Roger Sterling (John Slattery) and Don Draper (Jon Hamm) in...

Roger Sterling (John Slattery) and Don Draper (Jon Hamm) in “Mad Men,” Season 5. Credit: AMC

And last night's "Mad Men," entitled "At the Codfish Ball:" What have we got to say about this one? Where to begin? With fathers and daughters, and the sins of the fathers revisited upon the children, ad infinitum -- or ad naseum.

"How's New York?," the lascivious and not so little-any-more Glen asks Sally. Says she, "dirty." The French word for "dirty" is "Sale"; ah, the word play of "Mad Men." But it also refers to how Sally feels about herself.

This was an important episode and a good one; another fine outing. Nothing wrong with this season. But enough! Let's get to it:

 "At the Codfish:" Refers to -- as all you adept Googlers well know --  that old Shirley Temple soft-shoe ditty from "Captain January." It was a huge hit in the late '30s (Tunas trucking left and right...Minnies mooching what a night...There won't be a hook in site...At the Codfish ball"). But fix in your mind the plot -- baby girl rescued by lighthouse keeper, played by Buddy Ebsen. He raises her and is forced to give her up, though all live happily ever after...Consider that idea of older men and younger women -- fathers and daughters...fathers and daughters...and what really do fathers give to their daughters? The sins of the father are passed along as much as any genetic code...

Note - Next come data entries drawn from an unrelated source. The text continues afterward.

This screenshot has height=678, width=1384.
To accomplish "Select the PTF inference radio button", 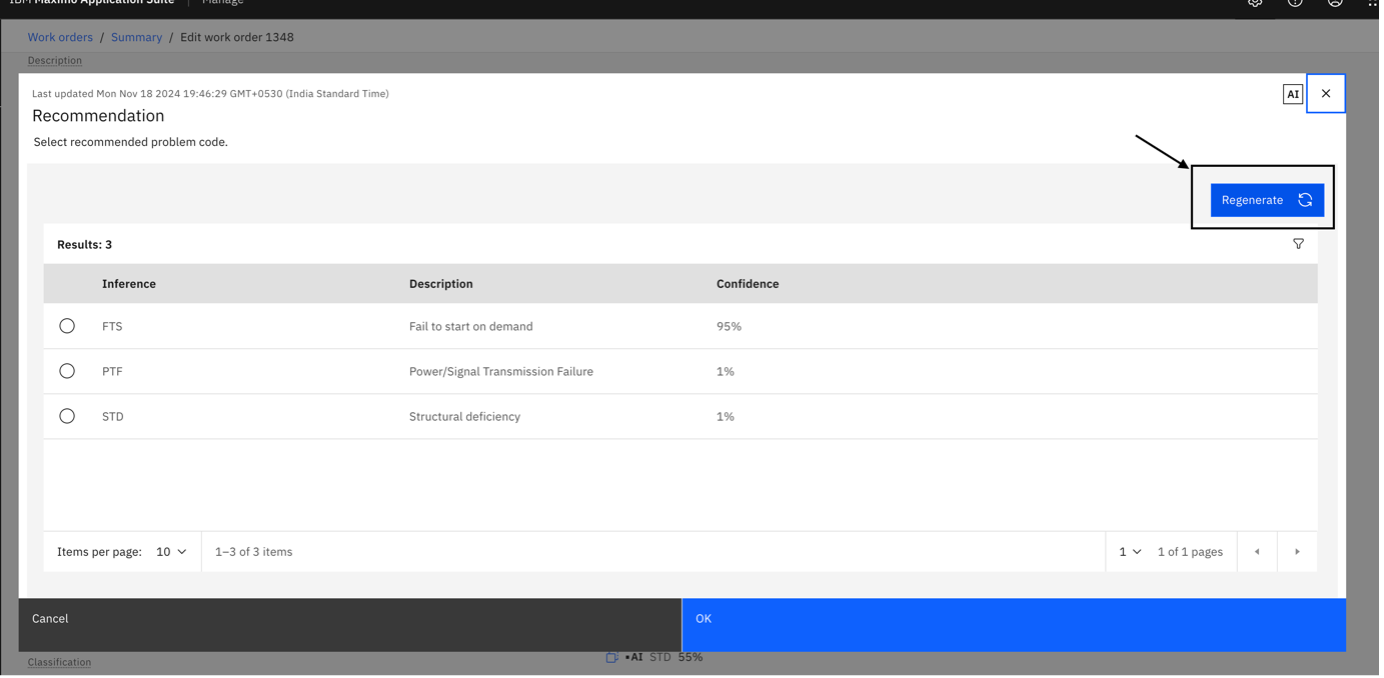I will click(x=67, y=371).
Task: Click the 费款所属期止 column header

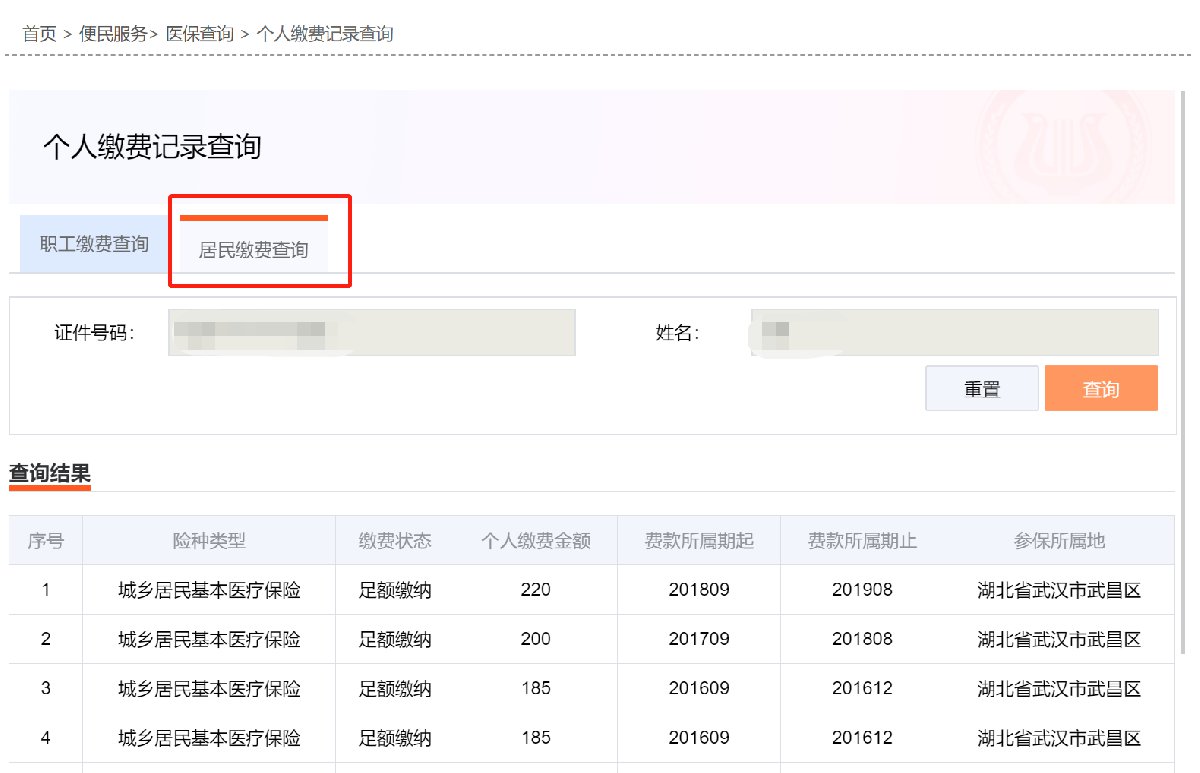Action: tap(862, 541)
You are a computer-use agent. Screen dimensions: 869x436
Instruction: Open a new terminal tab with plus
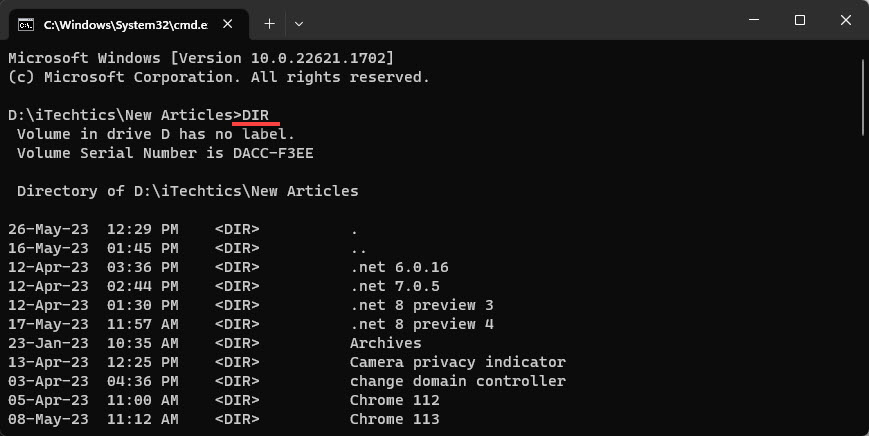tap(269, 24)
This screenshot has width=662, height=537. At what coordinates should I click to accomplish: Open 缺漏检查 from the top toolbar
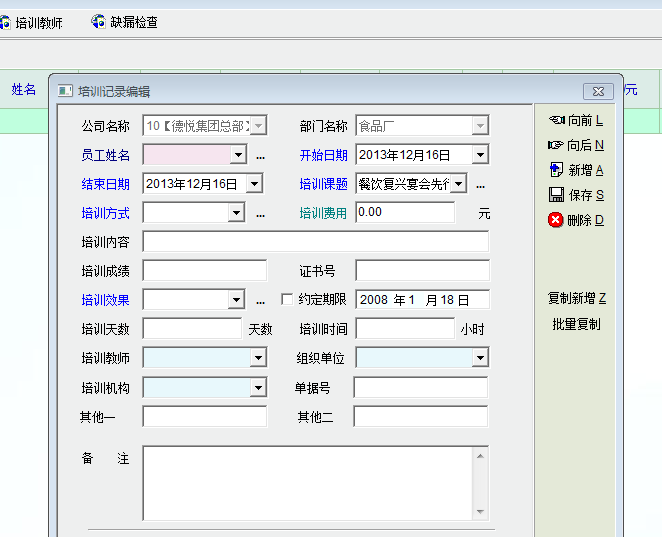pos(125,22)
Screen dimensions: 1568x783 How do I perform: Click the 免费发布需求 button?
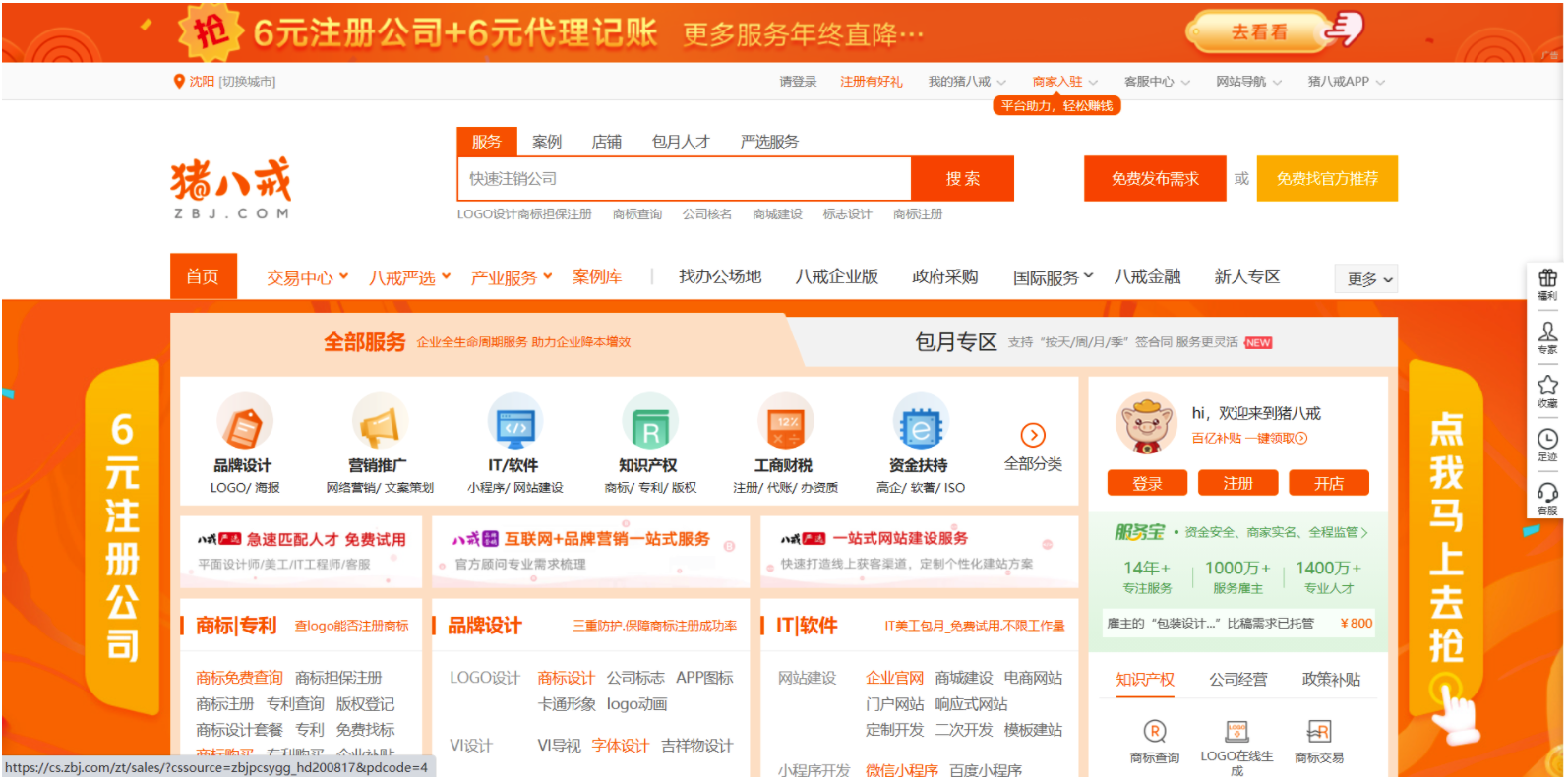point(1155,179)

 And recall that line Emile (Megan's father) utters upon seeing Sally dressed up as though she were about to compete in "Toddlers and Tiaras:" "Daddy, one day your little girl will spread her legs and fly away...” Roger, as much a reprobate as Emile, laughs heartily at the line. Don, who should probably punch Emile in the mouth, is momentarily shocked: "Did he just say what I think he said?" you can imagine Don thinking.

  He did, and Don knows it's true...

 The sins of the father...

 Emile and Marie...Megan's parents and how perfect they are. Emile is of that French  post-war intellectual type -- modeled in the image or shadow of Jean-Paul Sartre, with his "Maoist" leanings and disdain for anything redolent of America, just then exploding with every capitalist impulse he so deeply despises. But...at the same time, a lecherous old man with a taste for young women. (Marie is of course a second or third wife...)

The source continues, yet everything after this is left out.